The phrase “occasional poetry” is not one I’ve heard often. I found it this week in a contest run by The New Quarterly It turns out that I’ve been an occasional poet all my life, by which I don’t mean I’ve only written poetry occasionally.
Occasional poetry is poetry for a specific occasion. I’ve written them for birthdays, for Hallowe’en, for Christmas and Hogswatch (the winter solstice celebration on Terry Pratchett’s Discworld), for housewarmings and, once, to celebrate the opening of a new publishing house. I haven’t written any poetry for weddings yet, although I wrote an original fairy tale for my niece’s wedding.
Bill Richardsonwrote many, many occasional poems when he hosted Richardson’s Roundup on CBC – a show I still miss. Bill would invite listeners to tell him stories from their lives, stories with an incident around which he could write a poem. Two that I remember vividly are “the day the snake crawled up my husband’s shorts” and “my soft-spoken friend learned to drive, and swears at other drivers”. Not all occasions warrant a sonnet – some are lucky enough to get light verse.
Bill is a master of light verse and I wish I could begin to write it as well as he does. Alas, I don’t work at it as hard as he does, I suspect. And therein lies the shoal on which many people come to grief with occasional poetry. Whether it’s serious or humorous, it’s damned hard work. You might get away with blank verse for a special occasion, but I suspect most occasional poems are rhymed.
Last week I played poetry doctor to a friend who wrote a poem in honour of her mother’s birthday.
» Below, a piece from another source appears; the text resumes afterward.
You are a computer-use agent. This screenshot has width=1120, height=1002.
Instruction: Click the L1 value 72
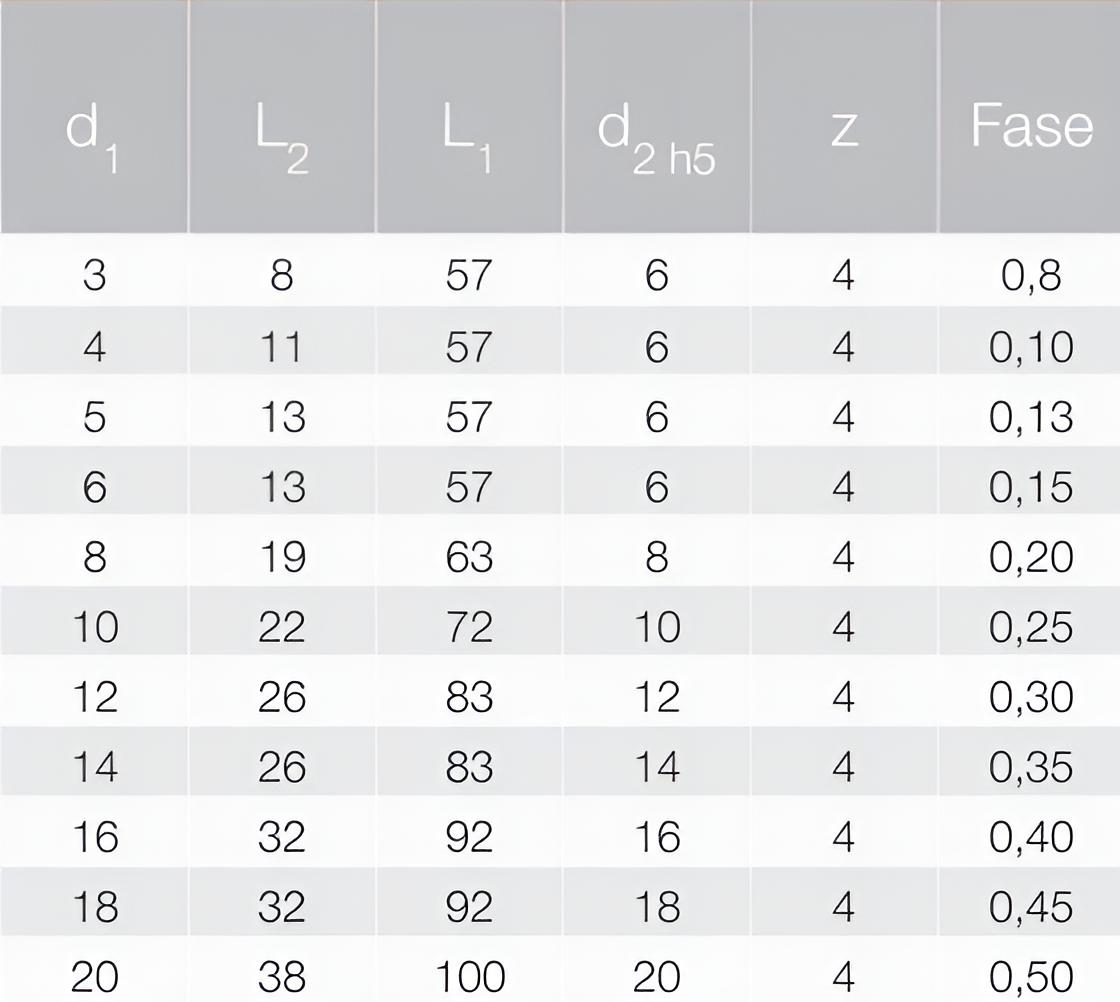(x=468, y=627)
She’s an excellent writer, but she hasn’t had a lot of practice with poetry, and particularly with poetry for a specific occasion. When she asked me to look at her work she lamented, “This is hard!” I think she was surprised.
I’ve had practice with the genre, and anyway I’m joined at the hip to my rhyming dictionary. I spent a couple of hours tossing lines around and juggling words, looking up rhymes and trying not to be sidetracked into seeing what could possibly rhyme with “Dun Laoghaire”. (The port at Dublin, pronounced “Dun Laira”- and, since I know you’re wondering, rhymed in the Penguin book with, among other things, caldera, habañera and demerara.) I was inspired to, if not poetry, at least limerickry.
The coffee they brew in Dun Laoghaire
Is as hot as Mount Etna’s caldera.
Then they cool it with cream
That’s as smooth as a dream
And they sweeten it with demerara.
But back to my friend’s poem. I tried to say what she wanted to say, keeping as much of her original poem as possible while smoothing out the rhythm. It was absorbing and rather fun, and it probably helped that I was just a little removed from the reason for the poem.
Now I’m all fired up to do more – I just need an occasion.